The cellulolytic enzymes of Botryodiplodia theobromae Pat. Separation and characterization of cellulases and β-glucosidases

Abstract

Filtrates from cultures of different ages of B. theobromae Pat. were fractionated by gel filtration, ion-exchange chromatography and polyacrylamide-gel electrophoresis. Five cellulases (C1, C2, C3, C4 and C5) were found and their MW, estimated by gel filtration, were 46,000-48,000 (C1), 30,000-35,000 (C2), 15,000-18,000 (C3), 10,000-11,000 (C4) and 4800-5500 (C5). Cellulase C5 was absent from old culture filtrates. Cellulase C1 had little or no activity on CM[carboxymethyl)-cellulose (viscometric assay), but degraded cotton flock and Whatman cellulose powder to give cellobiose only.

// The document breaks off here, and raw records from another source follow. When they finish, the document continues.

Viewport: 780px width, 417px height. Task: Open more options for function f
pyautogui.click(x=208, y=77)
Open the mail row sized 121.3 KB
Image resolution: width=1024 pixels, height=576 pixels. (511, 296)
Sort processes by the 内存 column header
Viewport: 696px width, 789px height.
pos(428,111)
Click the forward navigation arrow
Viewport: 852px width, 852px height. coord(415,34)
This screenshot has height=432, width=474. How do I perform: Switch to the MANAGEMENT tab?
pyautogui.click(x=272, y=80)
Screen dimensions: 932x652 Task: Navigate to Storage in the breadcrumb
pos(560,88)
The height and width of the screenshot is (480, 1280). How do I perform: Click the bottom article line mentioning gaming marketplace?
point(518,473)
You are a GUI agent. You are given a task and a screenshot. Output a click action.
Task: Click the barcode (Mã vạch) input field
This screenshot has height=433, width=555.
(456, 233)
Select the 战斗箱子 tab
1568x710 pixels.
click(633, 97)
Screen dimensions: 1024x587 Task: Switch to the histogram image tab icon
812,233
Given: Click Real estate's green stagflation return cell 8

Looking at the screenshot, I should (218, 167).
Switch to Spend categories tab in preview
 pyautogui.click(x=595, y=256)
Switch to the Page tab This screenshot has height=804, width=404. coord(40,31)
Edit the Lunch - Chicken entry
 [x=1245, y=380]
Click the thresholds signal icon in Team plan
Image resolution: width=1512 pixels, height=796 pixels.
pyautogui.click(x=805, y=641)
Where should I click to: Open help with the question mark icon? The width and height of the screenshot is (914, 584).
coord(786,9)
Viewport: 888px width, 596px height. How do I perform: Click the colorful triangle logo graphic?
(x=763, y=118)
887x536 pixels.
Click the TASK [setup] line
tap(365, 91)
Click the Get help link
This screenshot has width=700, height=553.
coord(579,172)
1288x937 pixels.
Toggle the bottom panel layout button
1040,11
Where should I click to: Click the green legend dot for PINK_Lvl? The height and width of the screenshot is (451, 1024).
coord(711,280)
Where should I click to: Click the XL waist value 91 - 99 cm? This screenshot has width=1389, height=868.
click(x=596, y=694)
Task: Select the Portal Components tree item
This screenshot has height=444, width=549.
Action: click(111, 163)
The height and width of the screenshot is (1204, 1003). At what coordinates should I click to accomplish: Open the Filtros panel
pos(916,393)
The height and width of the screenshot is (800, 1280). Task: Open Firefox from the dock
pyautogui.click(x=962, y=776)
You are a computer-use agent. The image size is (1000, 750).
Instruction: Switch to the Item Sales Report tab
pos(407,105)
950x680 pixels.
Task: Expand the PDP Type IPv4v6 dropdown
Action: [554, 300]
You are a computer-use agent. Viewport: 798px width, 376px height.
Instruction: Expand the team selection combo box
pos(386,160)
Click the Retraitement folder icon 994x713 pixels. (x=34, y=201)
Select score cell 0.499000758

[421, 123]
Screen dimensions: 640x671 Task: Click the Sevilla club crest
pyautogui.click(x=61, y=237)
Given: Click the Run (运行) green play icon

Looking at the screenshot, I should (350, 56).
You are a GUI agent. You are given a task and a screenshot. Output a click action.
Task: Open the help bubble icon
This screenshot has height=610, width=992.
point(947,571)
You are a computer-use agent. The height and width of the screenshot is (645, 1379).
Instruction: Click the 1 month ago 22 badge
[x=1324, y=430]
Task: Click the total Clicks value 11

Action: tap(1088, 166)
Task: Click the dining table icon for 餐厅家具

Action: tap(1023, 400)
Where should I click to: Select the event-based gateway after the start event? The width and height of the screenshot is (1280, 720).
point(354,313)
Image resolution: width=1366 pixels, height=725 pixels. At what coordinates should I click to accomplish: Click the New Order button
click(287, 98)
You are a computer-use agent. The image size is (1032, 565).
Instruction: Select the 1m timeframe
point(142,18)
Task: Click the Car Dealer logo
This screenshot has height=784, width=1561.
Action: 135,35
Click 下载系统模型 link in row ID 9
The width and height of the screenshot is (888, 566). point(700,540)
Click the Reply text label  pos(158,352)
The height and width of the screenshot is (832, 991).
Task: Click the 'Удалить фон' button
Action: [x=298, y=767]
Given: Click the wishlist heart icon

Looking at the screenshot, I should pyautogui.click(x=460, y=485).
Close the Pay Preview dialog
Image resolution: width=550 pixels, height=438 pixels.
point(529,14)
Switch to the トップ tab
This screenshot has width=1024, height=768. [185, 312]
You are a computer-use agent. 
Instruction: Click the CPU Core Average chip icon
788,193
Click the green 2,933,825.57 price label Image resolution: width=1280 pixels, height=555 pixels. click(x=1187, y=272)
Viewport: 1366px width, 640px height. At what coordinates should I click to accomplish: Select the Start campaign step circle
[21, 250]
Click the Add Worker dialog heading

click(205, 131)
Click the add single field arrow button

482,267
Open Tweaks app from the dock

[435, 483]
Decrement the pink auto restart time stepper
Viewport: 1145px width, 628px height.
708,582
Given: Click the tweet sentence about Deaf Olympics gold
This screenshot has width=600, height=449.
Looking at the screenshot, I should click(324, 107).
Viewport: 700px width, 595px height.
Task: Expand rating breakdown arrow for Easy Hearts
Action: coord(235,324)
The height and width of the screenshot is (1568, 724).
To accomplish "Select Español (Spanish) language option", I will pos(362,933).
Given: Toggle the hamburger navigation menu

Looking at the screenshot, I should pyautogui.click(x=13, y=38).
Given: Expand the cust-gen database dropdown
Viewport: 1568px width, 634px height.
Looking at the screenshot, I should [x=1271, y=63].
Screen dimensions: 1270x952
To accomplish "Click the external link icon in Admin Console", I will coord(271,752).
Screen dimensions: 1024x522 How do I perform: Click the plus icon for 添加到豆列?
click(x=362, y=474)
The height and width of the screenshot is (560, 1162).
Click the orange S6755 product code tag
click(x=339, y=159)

The other components (C2-C5) produced cellobiose and smaller amounts of glucose and cellotriose from cellulosic substrates and were more active in lowering the viscosity of CM-cellulose. The ratio of activities assayed by viscometry and by the release of reducing sugars from CM-cellulose increased with decrease in the MW of cellulases C2-C5. Cellobiose inhibited the activities of the cellulases, but glucose stimulated at low concentrations although it inhibited at high concentrations. A high MW .beta.-glucosidase (component B1, MW 350,000-380,0000) predominated in filtrates from young cultures, but a low MW enzyme (B4, MW 45,000-47,0000) predominated in older filtrates. Intermediate molecular species of .beta.-glucosidase (B2, MW 170,000-180,000; B3, MW 83,000-87,000) were also found. Cellulases C2-C5 acted in synergism with C1, particularly in the presence of .beta.-glucosidase.